------ Texte source

La cour de justice européenne s’attaque au temps de travail des militaires

La cour de justice européenne s’attaque au temps de travail des militaires

Un arrêt publié jeudi donne en partie tort à la France, qui défendait la singularité du statut militaire, et pourrait remettre en cause leur disponibilité «en tout temps et en tout lieu».


Les soldats de l'opération Barkhane lors du défilé du 14 Juillet sur l'avenue des Champs Élysées.

Les soldats de l’opération Barkhane lors du défilé du 14 Juillet sur l’avenue des Champs Élysées. LUDOVIC MARIN / AFP

Ce revers juridique inquiète l’armée. Dans un arrêt publié jeudi, la Cour de Justice de l’Union européenne vient de donner en partie tort à la France, qui défendait la singularité du statut militaire. La directive sur le temps de travail de l’Union européenne peut s’appliquer à certaines activités des soldats. Les membres des forces armées des États membres ne peuvent pas être «exclus, dans leur intégralité et en permanence, du champ d’application de la directive 2003/88», relève la CJUE dans la communication rendue publique jeudi. Le temps de travail des militaires pourrait être limité.

«Nous n’avons pas eu gain de cause», admet-on au ministère des Armées. «La France demandait la possibilité pour les États membres d’excepter intégralement à l’application de la directive», poursuit-on. L’unité du statut du militaire, disponible «en tout temps et en tout lieu», s’oppose «à la notion de découpage du temps de travail», ajoute-t-on.

Des tâches proches du salariat

Pour comprendre l’enjeu, il faut remonter à son origine. En 2014, un sous-officier slovène effectue «un service de garde ininterrompu de sept jours par mois» pour lequel il demande à être rémunéré en heures supplémentaires. Le contentieux ayant été porté devant les tribunaux, la cour suprême de Slovénie se tourne alors vers la CJUE pour décider de l’application ou non de la directive sur le temps de travail 2003/88 à l’activité militaire. Selon le traité de l’Union européenne, les affaires de sécurité relèvent de la compétence des États. Mais les appréciations diffèrent entre les pays. La France, l’Espagne et la Slovénie ont défendu devant la juridiction européenne la spécificité de la condition militaire. L’Allemagne admet pour sa part la distinction des activités.

L’affaire est complexe. Mais le dossier est suffisamment sérieux pour avoir été suivi par le ministère, l’état-major et même l’Élysée. «Je crois à la voie européenne quand je la comprends», a prévenu le chef de l’État Emmanuel Macron mardi soir, alors qu’il défendait le statut militaire. «Ce qui permet d’assurer constamment la sécurité des Français et des Européens, c’est précisément ce principe de disponibilité en tout temps et en tout lieu des militaires. Est-ce qu’on imaginerait que l’ultima ratio de la Nation ne puisse agir pour des raisons liées au temps de travail ?», expliquait en février devant le sénat la ministre Florence Parly. «Le soldat ne peut pas être salarié et militaire, c’est un seul bloc», confie le député LREM Jean-Michel Jacques, qui voudrait faire inscrire dans la constitution cette singularité.

------------

→ **Vos consignes**
Recopiez fidèlement l'article sur le temps de travail des militaires, en commençant par « Des tâches proches » et en poursuivant jusqu'à « distinction des activités. ». Appuyez-vous uniquement sur l'article ci-dessus.

------ Données enregistrées

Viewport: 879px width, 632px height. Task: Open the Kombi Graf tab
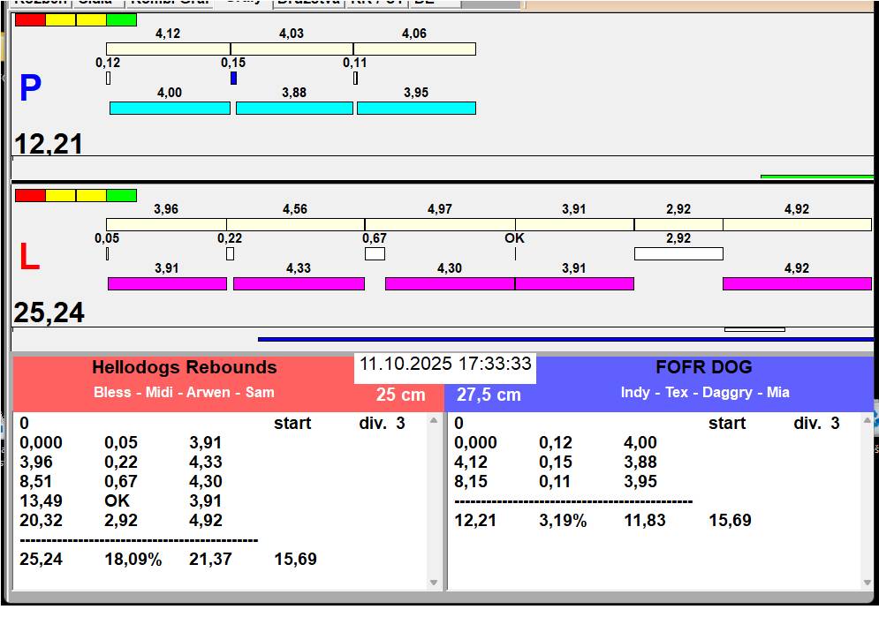pos(170,3)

------------

→ **Le résultat**
Des tâches proches du salariat

Pour comprendre l’enjeu, il faut remonter à son origine. En 2014, un sous-officier slovène effectue «un service de garde ininterrompu de sept jours par mois» pour lequel il demande à être rémunéré en heures supplémentaires. Le contentieux ayant été porté devant les tribunaux, la cour suprême de Slovénie se tourne alors vers la CJUE pour décider de l’application ou non de la directive sur le temps de travail 2003/88 à l’activité militaire. Selon le traité de l’Union européenne, les affaires de sécurité relèvent de la compétence des États. Mais les appréciations diffèrent entre les pays. La France, l’Espagne et la Slovénie ont défendu devant la juridiction européenne la spécificité de la condition militaire. L’Allemagne admet pour sa part la distinction des activités.